The following drugs were detected: 0.169 micrograms per milliliter (ug/ml) diazepam in the liver, 0.129 ug/ml diazepam in blood, 0.335 ug/ml nordiazepam in the liver, 0.17 ug/ml nordiazepam in blood, 1.019 ug/ml tramadol in the liver, 0.462 ug/ml tramadol in blood, and warfarin was detected in the liver and blood.

Diazepam (commercially known as Valium) is a prescription benzodiazepine derivative that has anxiolytic, sedative, muscle-relaxant, anticonvulsant, and amnestic effects. It is used to treat anxiety disorders, alcohol withdrawal, and muscle spasm. Nordiazepam is a metabolite of several different sedating benzodiazepines which are used as a treatment for anxiety. Tramadol (commercially known as Ultram) is a prescription medication that is a centrally acting sedating narcotic analgesic. The makers of this drug provide warnings that it may impair mental and/or physical ability required for the performance of potentially hazardous tasks (e.g. driving and operating heavy machinery). Warfarin (commercially known as Coumadin) is a prescription anticoagulant which acts by inhibiting vitamin K-dependent coagulation factors. The medicine is used to treat patients with deep vein thrombosis, pulmonary embolus, and atrial fibrillation.
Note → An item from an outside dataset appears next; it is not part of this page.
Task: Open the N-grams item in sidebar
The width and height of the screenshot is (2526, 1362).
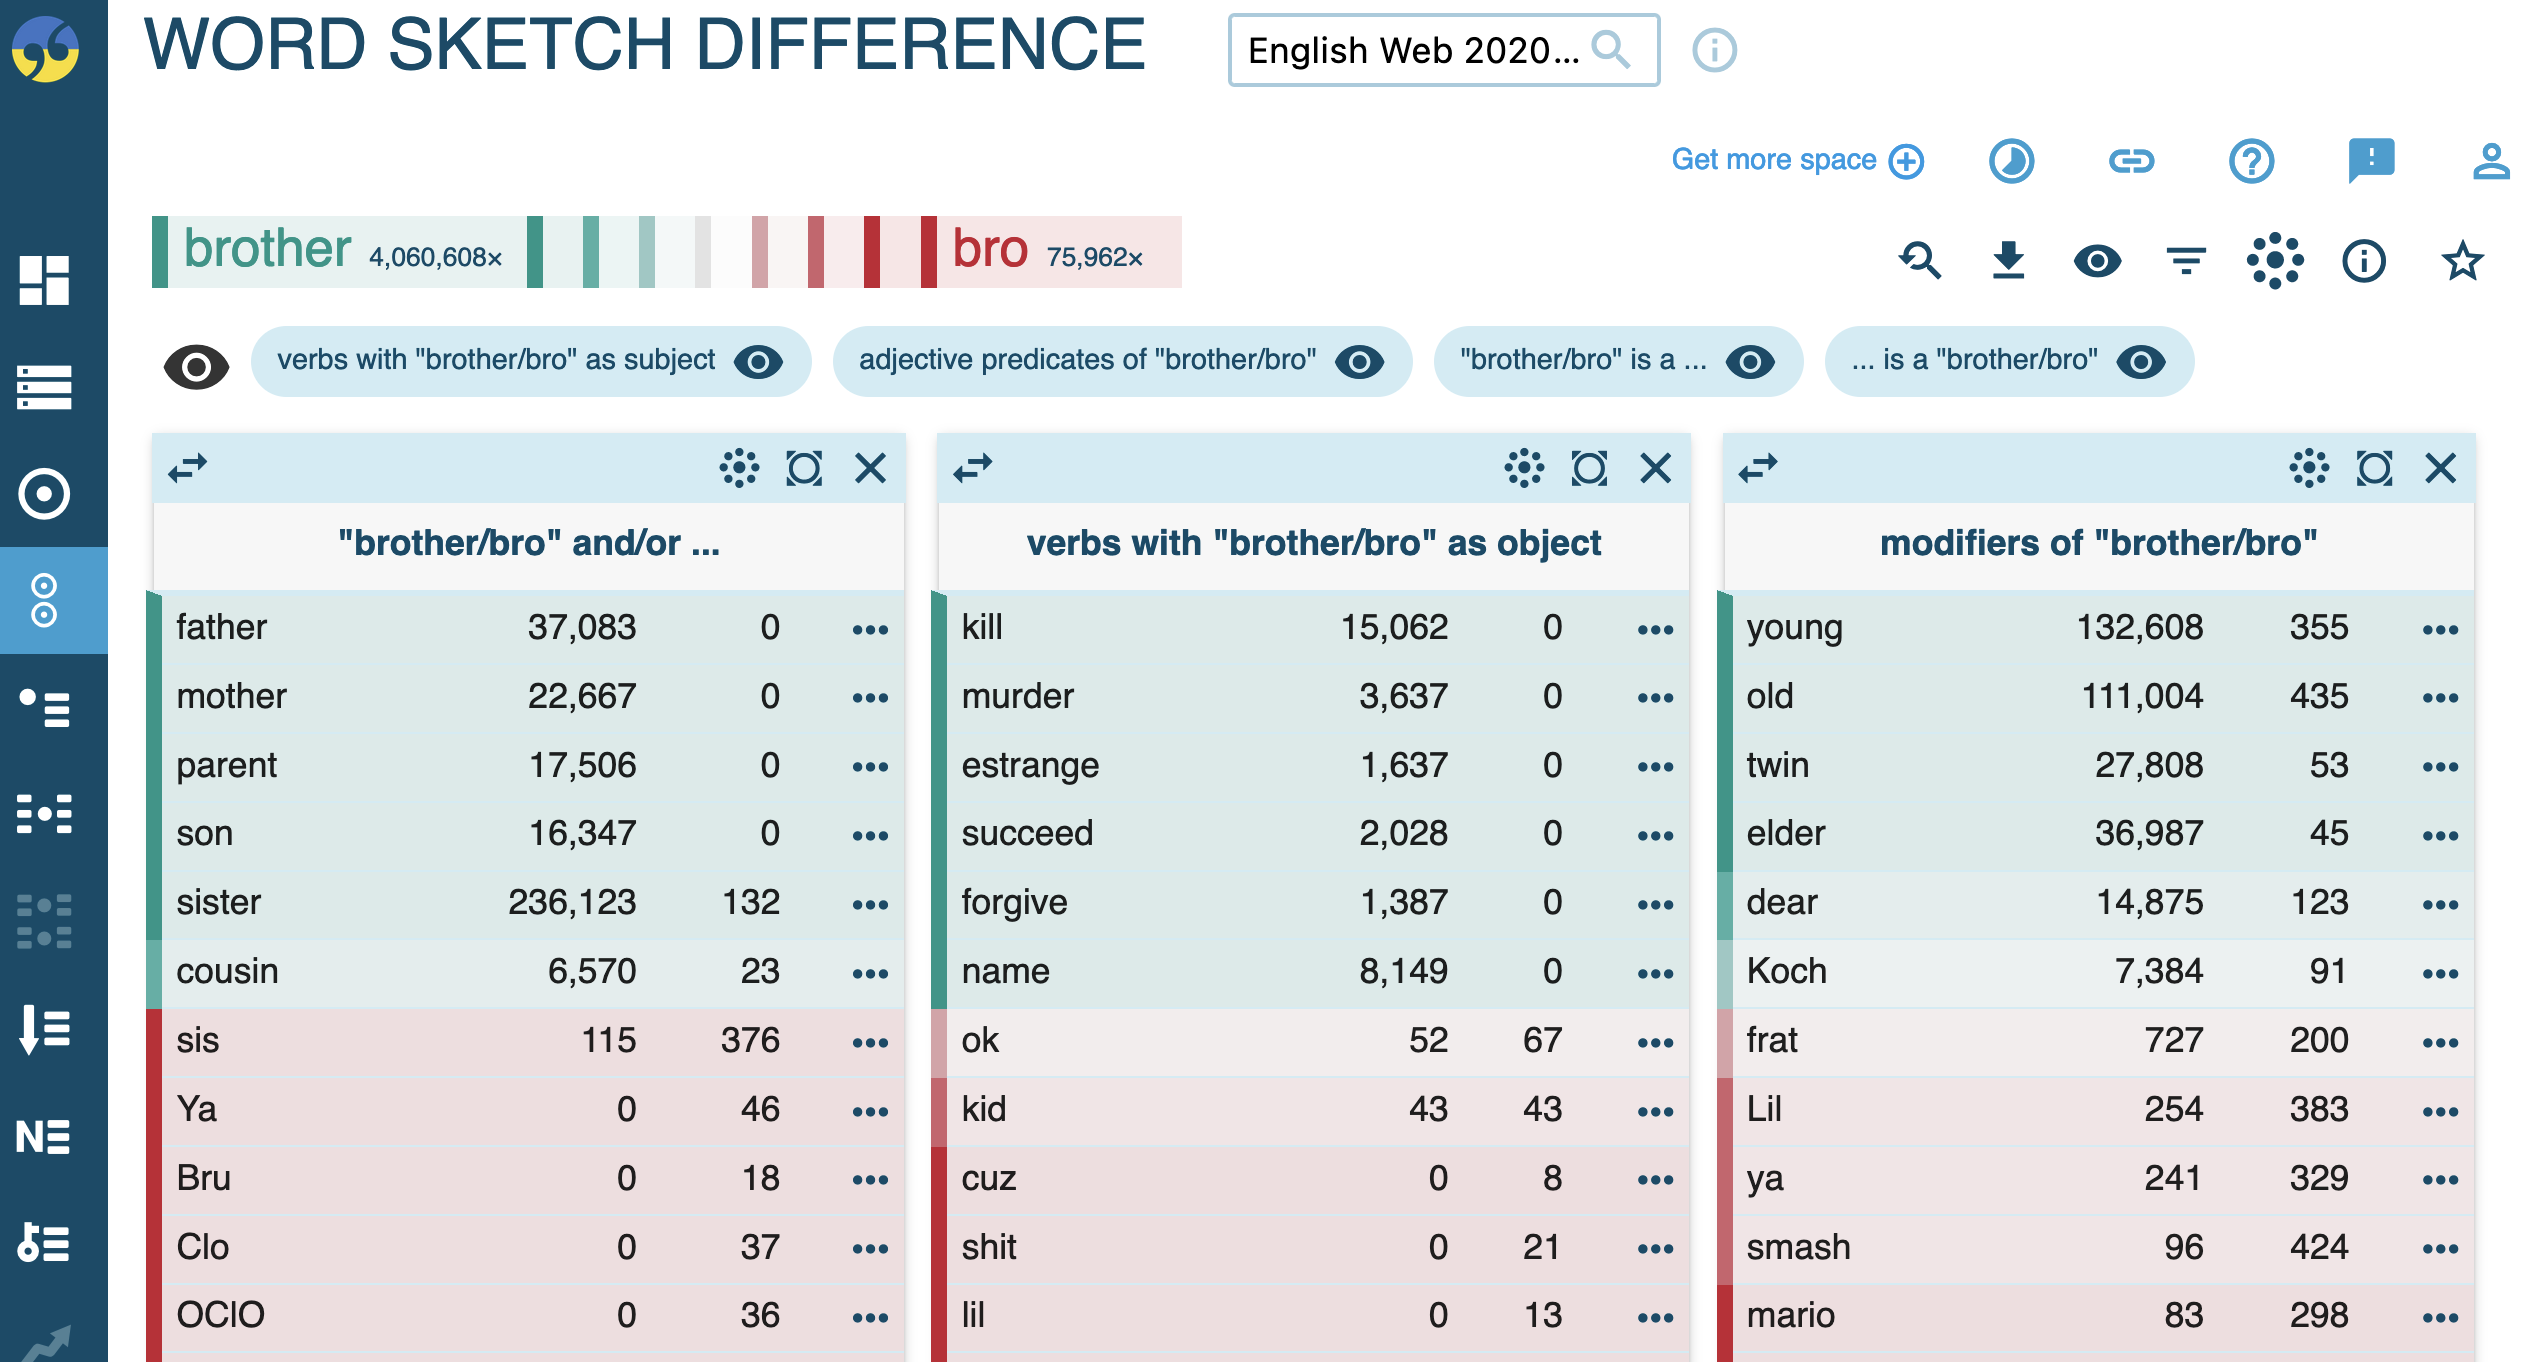Action: 44,1137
The autopsy report noted that the blood used in the CAMI analysis was obtained from a body cavity. According to CAMI, the assessment of pilot impairment from cavity blood samples is not reliable due to concerns with postmortem redistribution of drugs.

Flight Instructor

Forensic toxicology testing was performed on specimens of the flight instructor by the Federal Aviation Administration (FAA) Bioaeronautical Sciences Research Laboratory (CAMI), Oklahoma City, Oklahoma. The CAMI toxicology report indicated no carbon monoxide, cyanide, ethanol, or drugs in the blood.


Following the wreckage examination of February 28, 2012, several components and parts from the wreckage were sent to the NTSB Materials Laboratory in Washington, DC for additional inspection. The items included a McCoy MAC 1700 comm/nav receiver, a King KNA-24 audio selector panel, two avionic cooling fans, a Davtron fuel flow indicator, an InterAv overvoltage control, a voltage regulator, power feed cables, a digital amp meter, and two 50-amp circuit breakers, including the 50-amp alternator circuit breaker, part number W23X1A1G50.

All components were x-rayed and visually examined for the presence of electrical arcing, soot, and other indicators of overheating and /or fire. There was no evidence of overheating or fire on any of the examined components.